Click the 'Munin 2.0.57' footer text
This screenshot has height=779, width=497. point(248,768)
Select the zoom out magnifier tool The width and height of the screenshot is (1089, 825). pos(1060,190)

__________

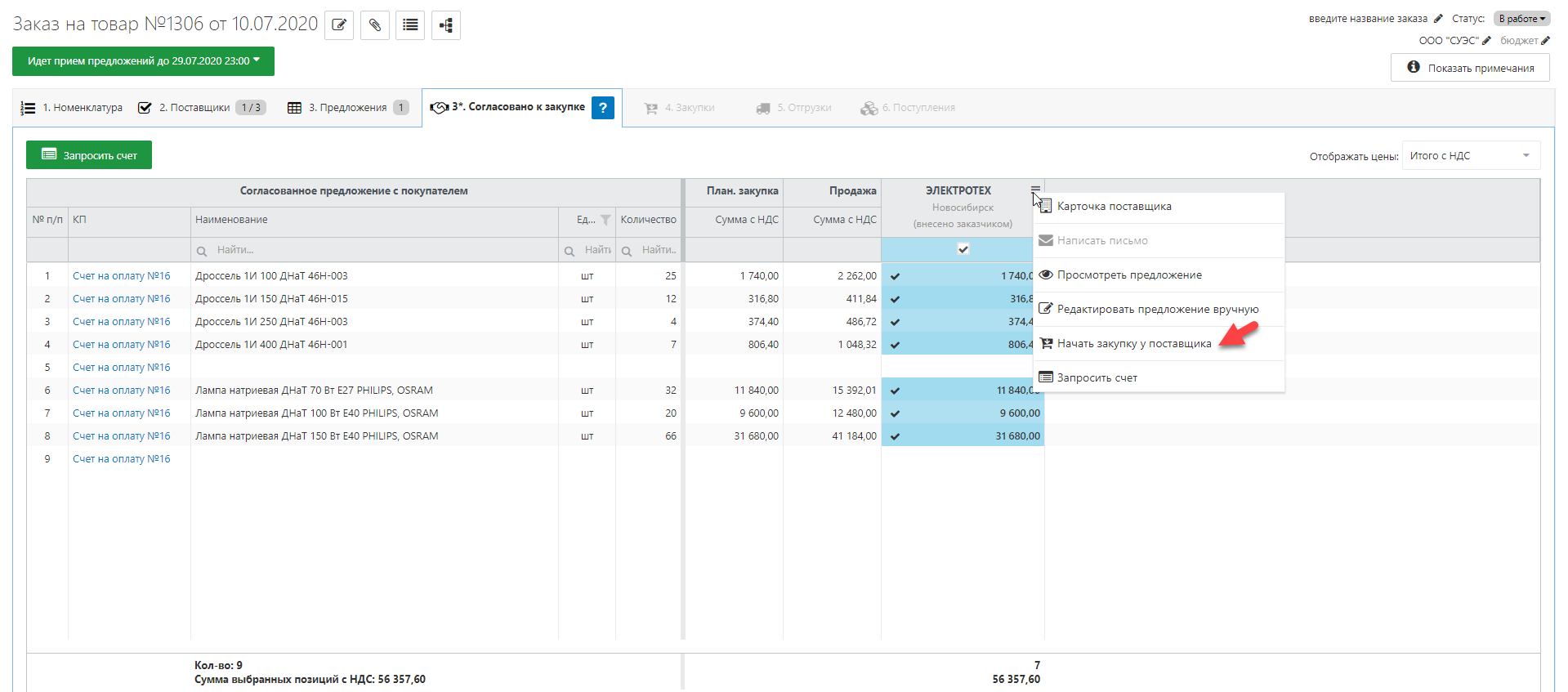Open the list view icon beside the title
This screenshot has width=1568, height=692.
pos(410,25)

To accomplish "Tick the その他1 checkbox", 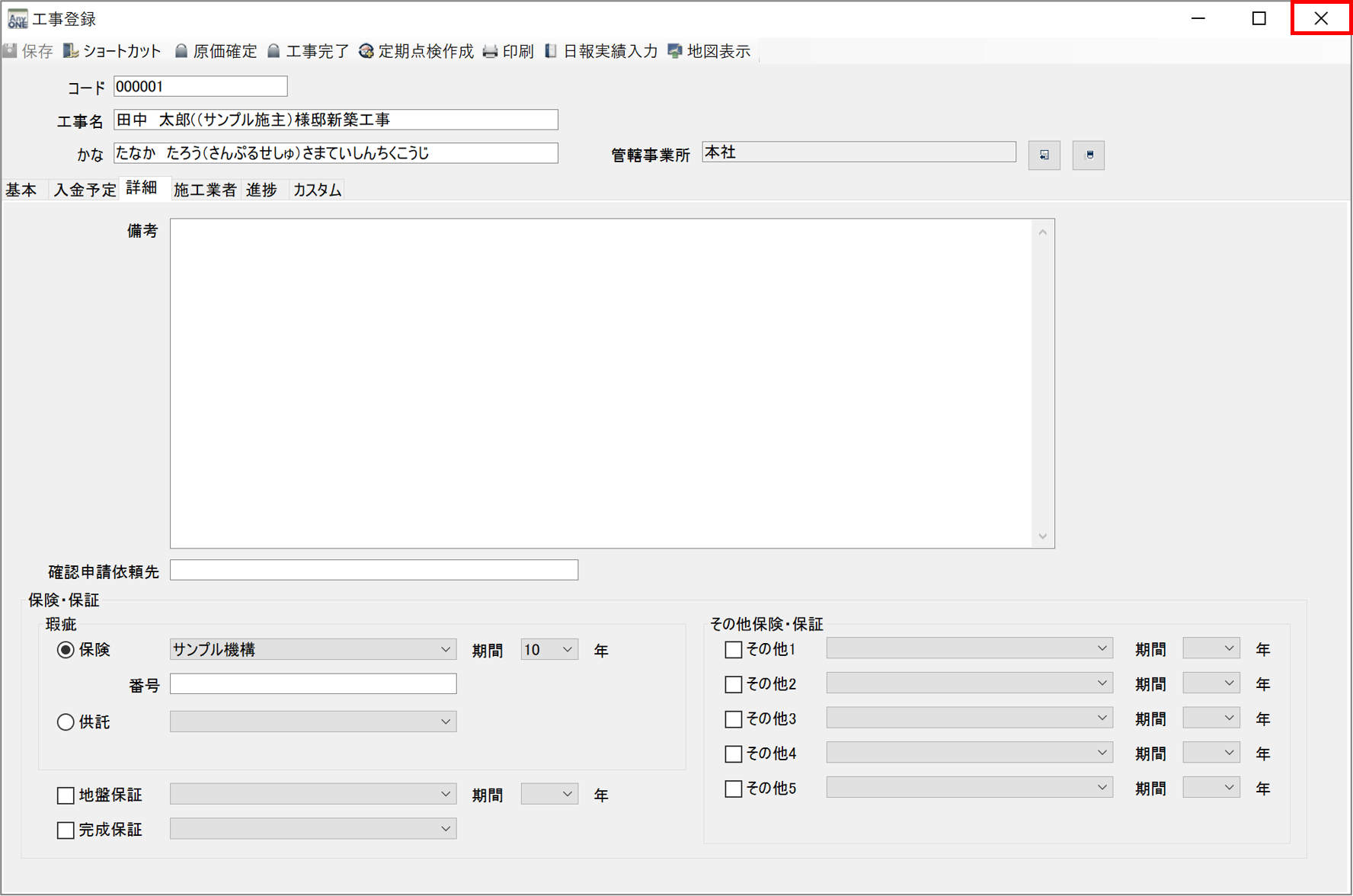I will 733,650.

__________

■ Work item
In the listing above, transcribe exactly everything from the line containing "Click the 'Munin 2.0.57' footer text" down to the line containing "Select the zoom", including both and nothing more.

■ Task answer
Click the 'Munin 2.0.57' footer text
This screenshot has height=779, width=497. point(248,768)
Select the zoom out magnifier tool The width and height of the screenshot is (1089, 825). pos(1060,190)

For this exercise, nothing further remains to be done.